Malgré MaPrimeRénov’, les travaux de rénovation énergétique efficaces restent chers. Les banques proposent donc des solutions pour financer le reste à charge.

rénovation énergétique
Crédit : iStock.

Les travaux de rénovation énergétique sont au cœur des débats politiques concernant l’immobilier, et préoccupent également les organismes de crédit. Le marché a été, en effet, grandement chamboulé au cours des derniers mois. La remontée des taux, l’incertitude économique, l’encadrement du taux d’endettement et l’« effet ciseaux » du seuil d’usure ont compliqué l’accès à l’achat. Ce qui impacte par ricochet le marché de la location, déjà contraint par l’application des interdictions de location des « passoires thermiques » qui entrera en vigueur en 2023, et doit être durcie au fil des années.

Des travaux de rénovation énergétique encore trop chers

Le dispositif MaPrimeRénov’ offre une aide aux propriétaires qui veulent améliorer les performances de leur logement. Mais ses premières années d’utilisation ont révélé des failles, et que pour de nombreux propriétaires, le reliquat des travaux reste trop important. Ils préfèrent donc se retourner vers des solutions moins coûteuses, mais qui ne favorisent pas la dynamique du marché.
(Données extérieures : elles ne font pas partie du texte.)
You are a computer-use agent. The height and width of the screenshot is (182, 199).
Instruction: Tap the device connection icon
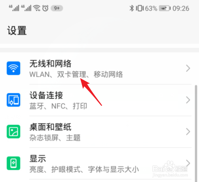click(x=13, y=100)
Pour contrer ce cercle vicieux, le Gouvernement a déjà annoncé recentrer en 2023 MaPrimeRénov’ sur les chantiers les plus performants, avec des aides qui devraient donc être moins nombreuses mais plus importantes. D’autres initiatives ont émergé au niveau parlementaire, sans grand succès. Un amendement avait été proposé pour déduire des impôts les intérêts d’emprunt pour l’acquisition d’un bien écoresponsable, mais rejeté en raison de son coût jugé trop élevé, détaillent Les Échos. Un autre amendement défend un crédit d’impôt pour amortir ce reste à charge en complément de MaPrimeRénov’. Voté par l’Assemblée nationale, il devrait cependant faire les frais d’un recours au « 49-3 » par le Gouvernement.

Le crédit à la consommation verte comme alternative

Le secteur privé tente donc lui aussi de proposer des solutions. Plusieurs banques ont lancé ou travaillent sur des crédits à taux plus bas pour les logements affichant un DPE classé A, B ou C. C’est notamment le cas du Crédit Agricole ou de La Banque postale, rapportent Les Échos. Mais ces mesures se heurtent à la faible part du parc immobilier en la matière. La rénovation semble donc une piste plus prometteuse.
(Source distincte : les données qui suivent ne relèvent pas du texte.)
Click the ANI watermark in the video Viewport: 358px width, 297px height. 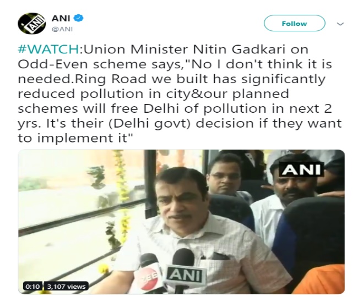(x=301, y=169)
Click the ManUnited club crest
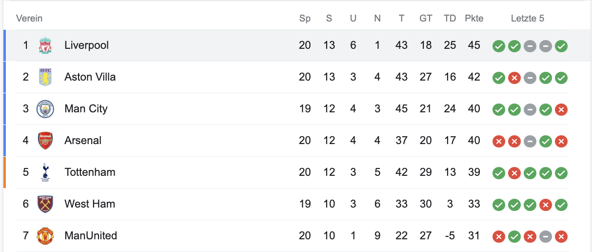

Le prêt avance rénovation, garanti par l’État, peut être sollicité, mais reste assez contraignant. Pour l’instant, les banques misent donc sur des crédits à la consommation proposant des taux assez bas (entre 1,5% et 2,2% selon les cas), conditionnés à un usage pour des travaux de rénovation énergétique. Leur coût reste relativement modique, à l’image des sommes avancées. En moyenne, une rénovation permettant un changement de classe énergétique se chiffre entre 25.000 et 40.000 euros. En tenant compte de MaPrimeRénov’ et d’un éventuel apport, l’emprunt tournera souvent autour de 10.000 euros. D’autres acteurs plaident pour une hausse du plafond d’endettement dans le cadre de l’achat d’un bien peu énergivore ou d’un projet de rénovation.